*WORK ITEM*. Update the records starting with the line that contains "This screenshot has width=787, height=632." and going on through the end of the records, replacing "Identify" with "Locate" and leaving everything else unchanged. Give only those lines, without the pictures.

[Source data]
^^^^
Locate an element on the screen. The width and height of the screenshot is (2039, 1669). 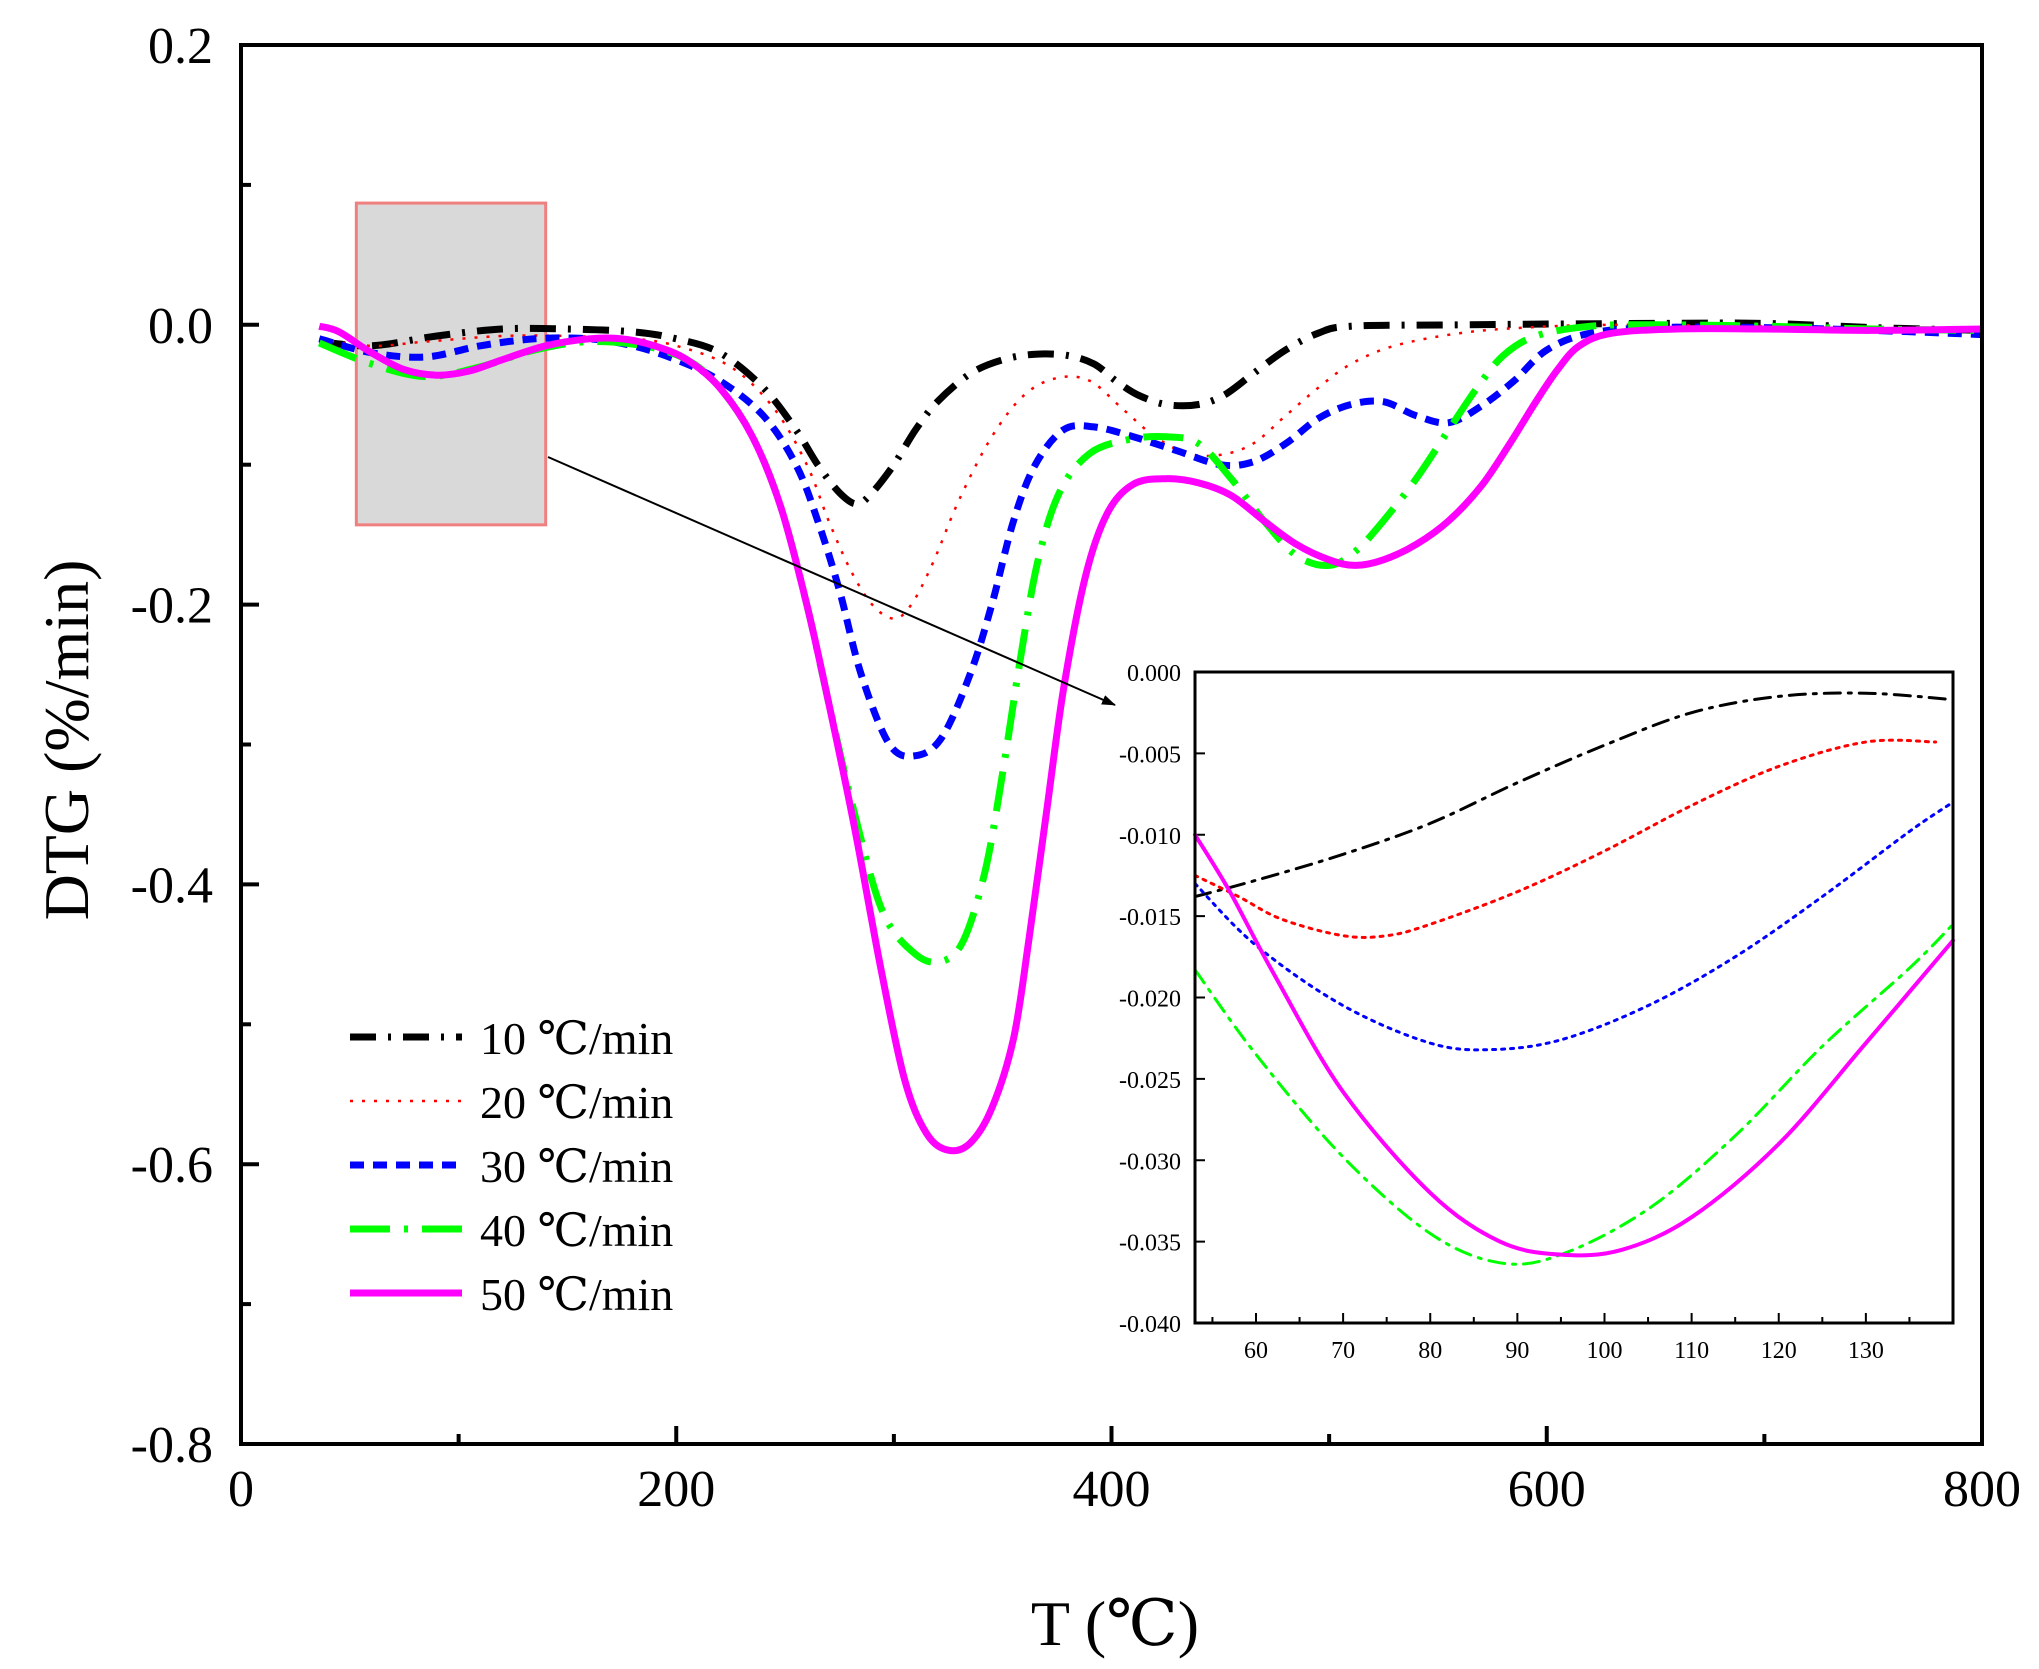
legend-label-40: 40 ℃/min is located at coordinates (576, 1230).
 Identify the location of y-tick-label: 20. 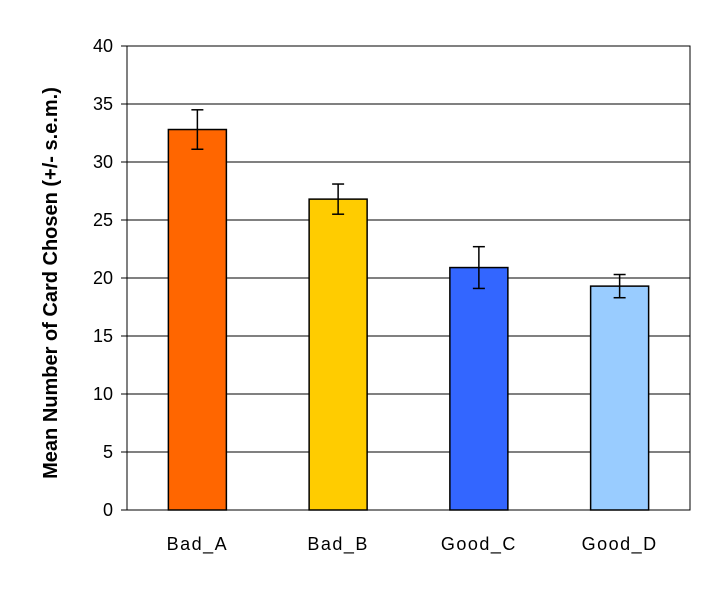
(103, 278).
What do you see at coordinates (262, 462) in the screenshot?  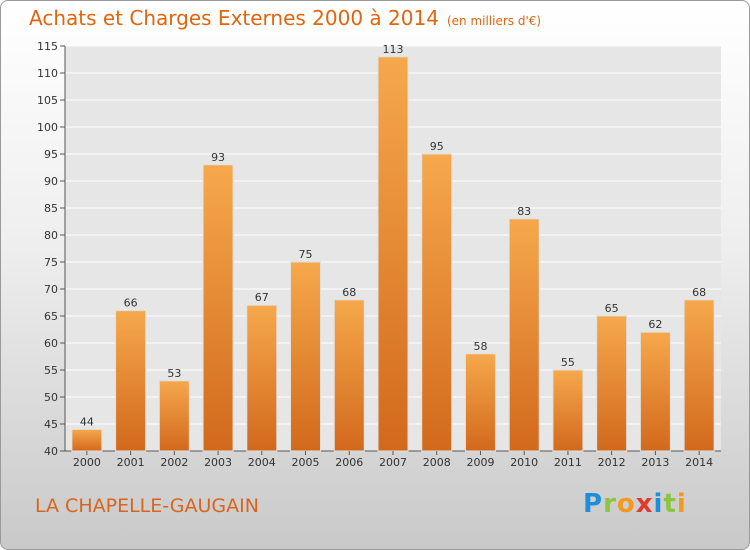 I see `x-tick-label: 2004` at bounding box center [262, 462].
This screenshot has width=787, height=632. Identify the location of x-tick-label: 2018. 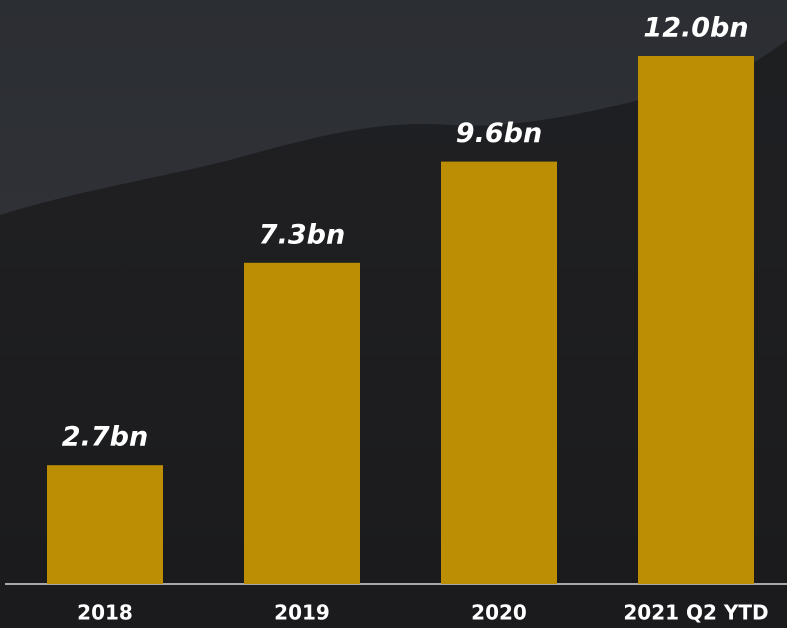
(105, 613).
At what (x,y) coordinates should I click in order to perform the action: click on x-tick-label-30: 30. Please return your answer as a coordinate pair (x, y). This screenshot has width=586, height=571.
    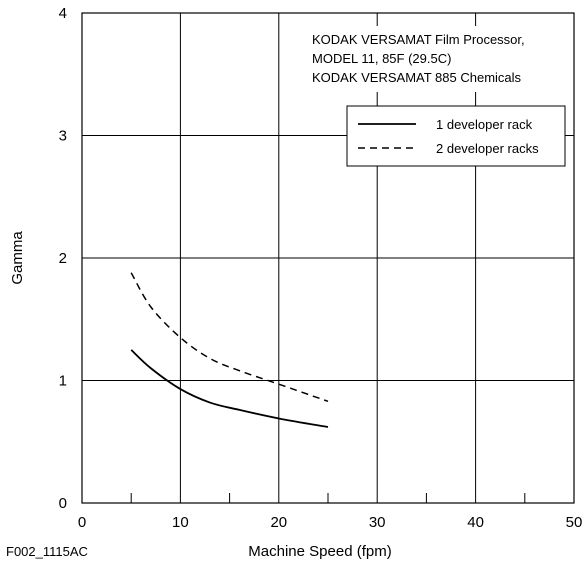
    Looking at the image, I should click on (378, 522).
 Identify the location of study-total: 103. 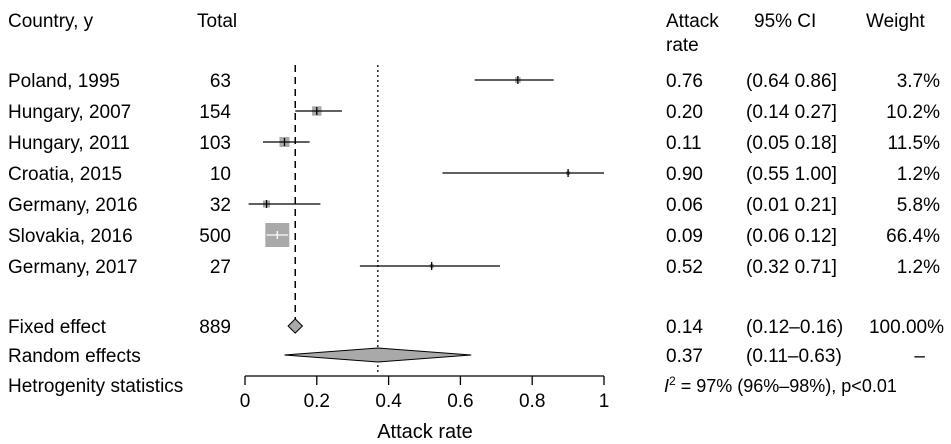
^^^^
*TASK ANSWER*.
This screenshot has width=787, height=632. Locate the location of x-tick-label: 2018. 
(105, 613).
At what (x,y) coordinates should I click in order to perform the action: click on x-tick-label-30: 30. Please return your answer as a coordinate pair (x, y). This screenshot has width=586, height=571.
    Looking at the image, I should click on (378, 522).
 Locate the location of study-total: 103. 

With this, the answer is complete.